Pour conduire notre action collective, porter au mieux notre parole, nous accordons toute notre confiance à Yannick Jadot et soutenons sa candidature à la primaire des écologistes. Les raisons qui ont motivé ce choix sont nombreuses. En-tête des celles-ci figurent 10 points majeurs.

#01 Nous ne pouvons plus attendre pour agir contre le dérèglement climatique et l’effondrement de la biodiversité. Nous ne visons pas 2027 : il faut agir dès maintenant.

 

#02 Nous ne pouvons plus attendre pour réparer les fractures creusées par Emmanuel Macron. L’extrême droite est menaçante et le libéralisme n’a plus aucune crédibilité. C’est le moment de l’écologie.

 

#03 L’écologie est le seul projet qui propose des solutions radicales et nouvelles aux crises que nous vivons. Et seul un écologiste saura mettre en oeuvre ce projet.

 

#04 Pour rassembler la société autour de l’écologie, Yannick Jadot est notre meilleure chance : il est le seul à devancer ses concurrents immédiats.

 

#05 Son engagement écologiste de 30 ans témoigne de sa constance : défense des femmes au Bangladesh, mouvement altermondialiste, campagnes de Greenpeace, Grenelle de l’environnement...

 

#06 Son travail de député européen, sa vision géopolitique, en font une figure de l’écologie respectée en Europe. Il s’est distingué par sa combativité pour le climat et contre les accords de libre- échange.

 

#07 Depuis qu’il a cofondé EELV, Yannick Jadot a toujours été fidèle aux choix de son parti.
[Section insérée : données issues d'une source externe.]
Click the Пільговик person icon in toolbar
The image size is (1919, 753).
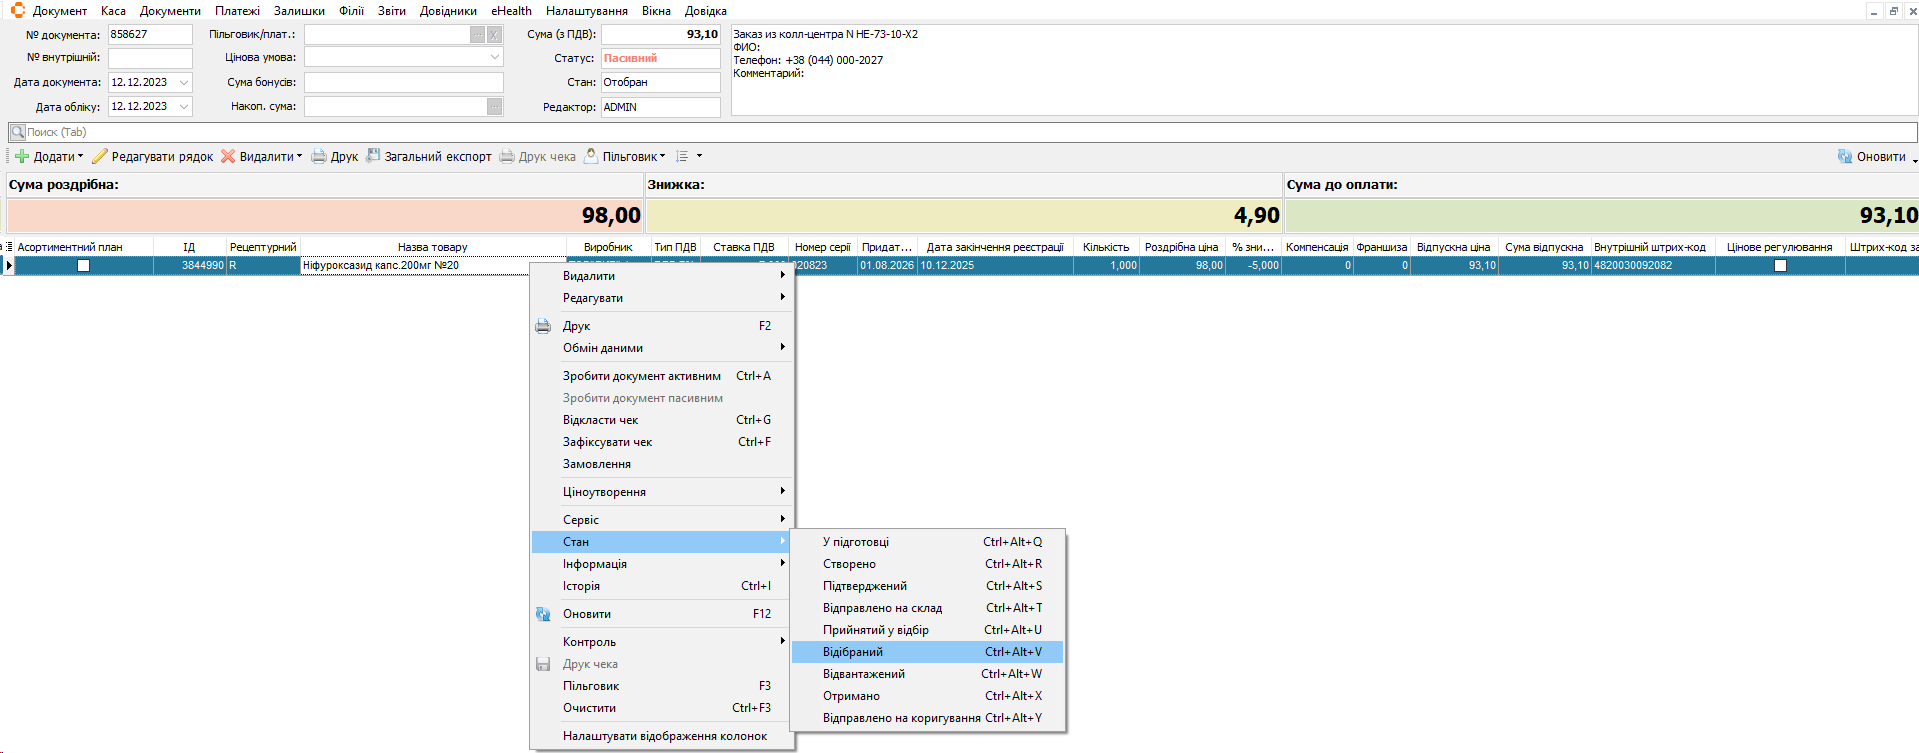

Depuis 2010, il est présent partout sur le terrain pour soutenir les candidatures et les mobilisations de l’écologie.

 

#08 Depuis l’élection européenne de 2019, il a acquis une notoriété et une crédibilité qui lui permettent d’être entendu par des Françaises et des Français éloigné·e·s de l’écologie.

 

#09 Yannick Jadot est le seul capable d’incarner une transformation radicale de la société tout en rassemblant largement, bien au-delà de son camp.

 

#10 Yannick Jadot représente l’espoir d’une transformation radicale de la société en portant l’écologie au pouvoir, en menant une campagne collective incarnée par un « gouvernement bis » défendant une remise en cause profonde du fonctionnement de nos institutions.